Goodness of carrots in a cupcake

My little 2 year old simply loves the concept of cakes. Not that he relishes eating them so much, but the whole idea of cake is equivalent to celebration for him. Courtesy birthday cakes, where you blow candles and everyone claps and then there are balloons and choclates....Got the drift? So to put him on this festive mood, I like to bake a cake for him. And this time it was carrot cupcakes. Simple and tasty.

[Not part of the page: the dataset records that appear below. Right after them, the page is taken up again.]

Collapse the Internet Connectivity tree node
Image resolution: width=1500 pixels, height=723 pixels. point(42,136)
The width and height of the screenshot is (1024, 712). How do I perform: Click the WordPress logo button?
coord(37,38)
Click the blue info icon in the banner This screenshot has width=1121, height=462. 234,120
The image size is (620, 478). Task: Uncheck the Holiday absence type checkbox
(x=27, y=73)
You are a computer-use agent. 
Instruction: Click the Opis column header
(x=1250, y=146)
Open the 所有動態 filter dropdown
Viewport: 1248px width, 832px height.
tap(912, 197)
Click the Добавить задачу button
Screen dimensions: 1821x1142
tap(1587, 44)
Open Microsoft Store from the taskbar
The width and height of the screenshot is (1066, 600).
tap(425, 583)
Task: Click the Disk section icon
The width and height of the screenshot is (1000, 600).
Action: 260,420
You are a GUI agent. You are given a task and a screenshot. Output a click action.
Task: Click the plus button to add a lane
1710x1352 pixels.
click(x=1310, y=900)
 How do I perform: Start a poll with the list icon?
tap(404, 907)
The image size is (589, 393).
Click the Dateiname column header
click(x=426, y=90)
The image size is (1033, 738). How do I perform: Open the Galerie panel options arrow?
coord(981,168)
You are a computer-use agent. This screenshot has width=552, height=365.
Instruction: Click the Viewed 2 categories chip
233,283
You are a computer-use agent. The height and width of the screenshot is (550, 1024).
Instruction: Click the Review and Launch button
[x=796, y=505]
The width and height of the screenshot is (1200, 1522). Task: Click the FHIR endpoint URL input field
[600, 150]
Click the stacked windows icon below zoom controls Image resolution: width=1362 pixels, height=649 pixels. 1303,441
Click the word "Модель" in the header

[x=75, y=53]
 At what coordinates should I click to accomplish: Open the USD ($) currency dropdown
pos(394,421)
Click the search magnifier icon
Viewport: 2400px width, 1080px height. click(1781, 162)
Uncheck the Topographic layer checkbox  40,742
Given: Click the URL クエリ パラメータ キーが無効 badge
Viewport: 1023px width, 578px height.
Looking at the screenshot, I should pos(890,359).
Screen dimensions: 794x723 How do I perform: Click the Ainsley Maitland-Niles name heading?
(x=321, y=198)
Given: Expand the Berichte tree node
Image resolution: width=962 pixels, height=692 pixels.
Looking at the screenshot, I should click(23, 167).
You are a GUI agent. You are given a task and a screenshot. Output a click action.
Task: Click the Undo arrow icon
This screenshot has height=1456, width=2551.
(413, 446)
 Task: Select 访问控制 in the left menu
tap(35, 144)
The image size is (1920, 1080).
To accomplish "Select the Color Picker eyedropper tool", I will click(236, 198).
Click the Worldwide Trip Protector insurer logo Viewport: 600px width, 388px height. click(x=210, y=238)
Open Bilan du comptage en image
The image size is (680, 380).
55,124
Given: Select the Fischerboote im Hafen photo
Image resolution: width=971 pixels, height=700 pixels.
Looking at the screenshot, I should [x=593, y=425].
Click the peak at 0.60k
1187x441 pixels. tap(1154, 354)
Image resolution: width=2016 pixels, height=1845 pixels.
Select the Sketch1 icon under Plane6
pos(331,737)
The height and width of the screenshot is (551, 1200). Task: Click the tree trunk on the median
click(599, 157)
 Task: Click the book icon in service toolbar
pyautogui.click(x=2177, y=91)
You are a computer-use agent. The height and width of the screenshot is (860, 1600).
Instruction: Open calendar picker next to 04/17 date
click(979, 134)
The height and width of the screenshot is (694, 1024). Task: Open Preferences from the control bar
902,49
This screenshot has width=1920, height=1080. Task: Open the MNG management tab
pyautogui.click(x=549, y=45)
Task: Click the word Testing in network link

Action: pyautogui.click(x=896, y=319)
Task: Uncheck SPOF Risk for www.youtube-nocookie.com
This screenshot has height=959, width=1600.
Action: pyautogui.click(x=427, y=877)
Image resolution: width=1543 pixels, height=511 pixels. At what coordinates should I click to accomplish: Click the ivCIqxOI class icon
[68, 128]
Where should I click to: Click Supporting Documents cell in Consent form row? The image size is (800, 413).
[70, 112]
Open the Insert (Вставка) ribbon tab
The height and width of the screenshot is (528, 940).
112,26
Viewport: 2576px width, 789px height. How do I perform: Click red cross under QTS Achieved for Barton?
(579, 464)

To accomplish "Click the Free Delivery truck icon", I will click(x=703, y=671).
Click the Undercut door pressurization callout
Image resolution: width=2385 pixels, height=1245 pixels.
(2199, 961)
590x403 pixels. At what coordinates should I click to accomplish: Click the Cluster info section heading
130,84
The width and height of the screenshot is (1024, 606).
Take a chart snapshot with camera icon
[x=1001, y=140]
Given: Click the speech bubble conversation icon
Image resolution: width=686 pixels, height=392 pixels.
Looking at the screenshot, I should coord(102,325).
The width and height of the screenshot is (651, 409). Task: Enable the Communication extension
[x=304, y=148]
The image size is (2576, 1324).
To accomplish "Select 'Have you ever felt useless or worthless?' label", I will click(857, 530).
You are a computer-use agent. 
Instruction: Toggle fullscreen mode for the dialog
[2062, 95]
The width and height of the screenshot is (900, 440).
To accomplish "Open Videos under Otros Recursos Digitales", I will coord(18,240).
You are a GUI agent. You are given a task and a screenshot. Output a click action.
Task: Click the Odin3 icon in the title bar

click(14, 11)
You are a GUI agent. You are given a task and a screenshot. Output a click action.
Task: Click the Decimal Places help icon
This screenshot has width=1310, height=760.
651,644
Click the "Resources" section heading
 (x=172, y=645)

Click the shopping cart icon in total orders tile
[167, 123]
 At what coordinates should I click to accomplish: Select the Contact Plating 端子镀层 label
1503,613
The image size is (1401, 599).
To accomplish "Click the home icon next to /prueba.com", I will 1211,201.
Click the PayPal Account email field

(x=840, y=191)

And this recipe was again from one of my favourite blog simplyrecipes, wth a minor modification.

Carrot Cupcake Recipe

Recipe Source: Simply Recipes

Preparation Time: 20 minutes

Cooking Time: 25 minutes (plus 5-7 minutes for cooling)

Makes 8 cupcakes

Ingredients:1/4 cup of chopped walnuts

2 carrots, peeled and grated

1 medium egg

1/4 tsp of vanilla extract

1/2 cup of sugar

1/4 cup of vegetable oil

1/2 tsp of orange zest

1 cups of all-purpose flour

1/3 teaspoon of baking soda

1/2 teaspoons of baking powder

Pinch of salt

1/4 tsp of nutmeg powder

1/4 tsp of ground cardamom

Method:Preheat the oven to 350F. Toast the walnuts in the oven for 5 minutes. Remove from the oven and set aside to cool.

Place the carrots, oil, sugar, eggs, vanilla extract and orange zest together in a bowl and whisk thoroughly.

In another bowl whisk the flour, baking soda, baking powder, salt, cardamom, and cinnamon.

Fold the flour mixture into the carrot mixture, being sure not to overmix. Fold in the toasted walnuts until evenly incorporated.

Scoop into cupcake papers about 1/2 to 3/4 full and bake for 19-21 minutes at 350F, being sure to rotate the pan after the first 15 minutes of baking. Afterwards allow to cool for 5 minutes before taking the cupcakes out of the cupcake tin and allowing them to fully cool.